Il grimace quelque chose qui ressemble à un demi-sourire et lève le bras gauche. Tu lui frôles l’épaule et pars t’installer à ton bureau pour entamer au plus vite ton œuvre sur un joli calepin en papier recyclé du Népal.

Tu guettes l’inspiration en regardant par la fenêtre qui s’ouvre sur un jardin immense. Le ressenti de la toute dernière feuille du tout dernier arbre t’inquiète soudain. Grâce à cette incontestable communication que mettent en place les Vivants, ne doit-elle pas ressentir une effroyable détresse ? La pauvre.

Et pourquoi pas une profonde sérénité ?! Peut-être s’arrange-t-elle pour partir simultanément à une avant-dernière, voire une antépénultième feuille ? Une triplette solidaire pour l’ultime voltige au vent mauvais. Qui sait, sans doute que vivre une vie de feuille procure une satisfaction intense ?

Ne devrais-tu pas changer de regard sur le monde pour offrir un texte positif et constructif ?

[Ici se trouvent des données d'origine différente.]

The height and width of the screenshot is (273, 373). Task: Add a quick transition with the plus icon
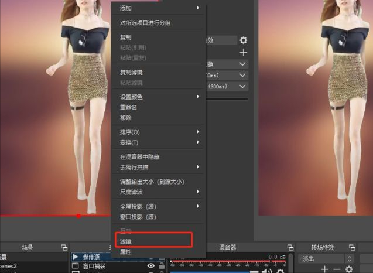coord(243,53)
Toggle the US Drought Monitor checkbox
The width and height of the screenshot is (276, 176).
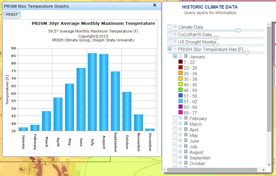[x=170, y=41]
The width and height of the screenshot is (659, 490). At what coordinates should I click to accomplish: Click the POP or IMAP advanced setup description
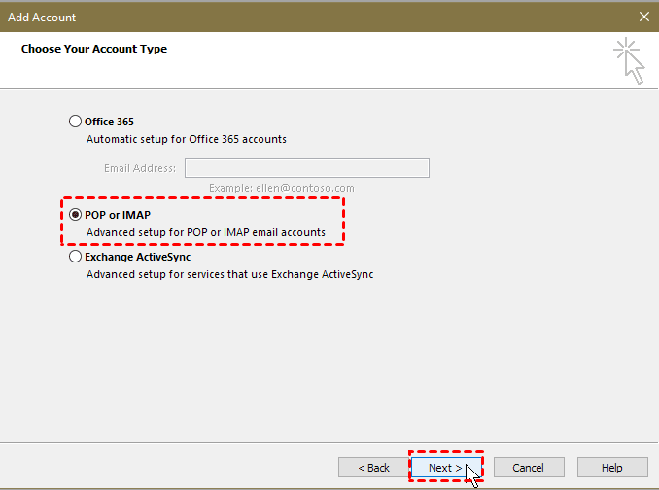206,232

Une stimulation de tes points d’énergie t’aide à te recentrer. Tu tapotes la tranche de ta main droite et répètes plusieurs fois : « Même si j’ai tendance à tout voir en noir, je m’aime et me respecte entièrement. » C’est ensuite le tour de la peau autour des yeux, sous le nez, la bouche, les clavicules et les seins. Après trois respirations profondes, un grand verre d’eau (du robinet), tu entames un second tour de taping, en articulant distinctement : « Même si des pensées morbides parasitent mon élan créatif, je m’aime et me respecte entièrement. »

Tu te lèves, bâilles bruyamment, t’étires sur la pointe des orteils et tends les bras vers l’infini pour renforcer ton Chakra Couronne. Puis, tu te rassois à ton bureau, les pieds bien à plat sur le sol pour te connecter au Chakra Racine. Tu laisses l’énergie circuler dans tout ton corps. Tu la visualises (en orange).

Au boulot. Fini de tergiverser sur les feuilles mortes. Les poètes désespérés s’en sont déjà chargé ! Tu attrapes ton stylo à bille en amidon de maïs biodégradable.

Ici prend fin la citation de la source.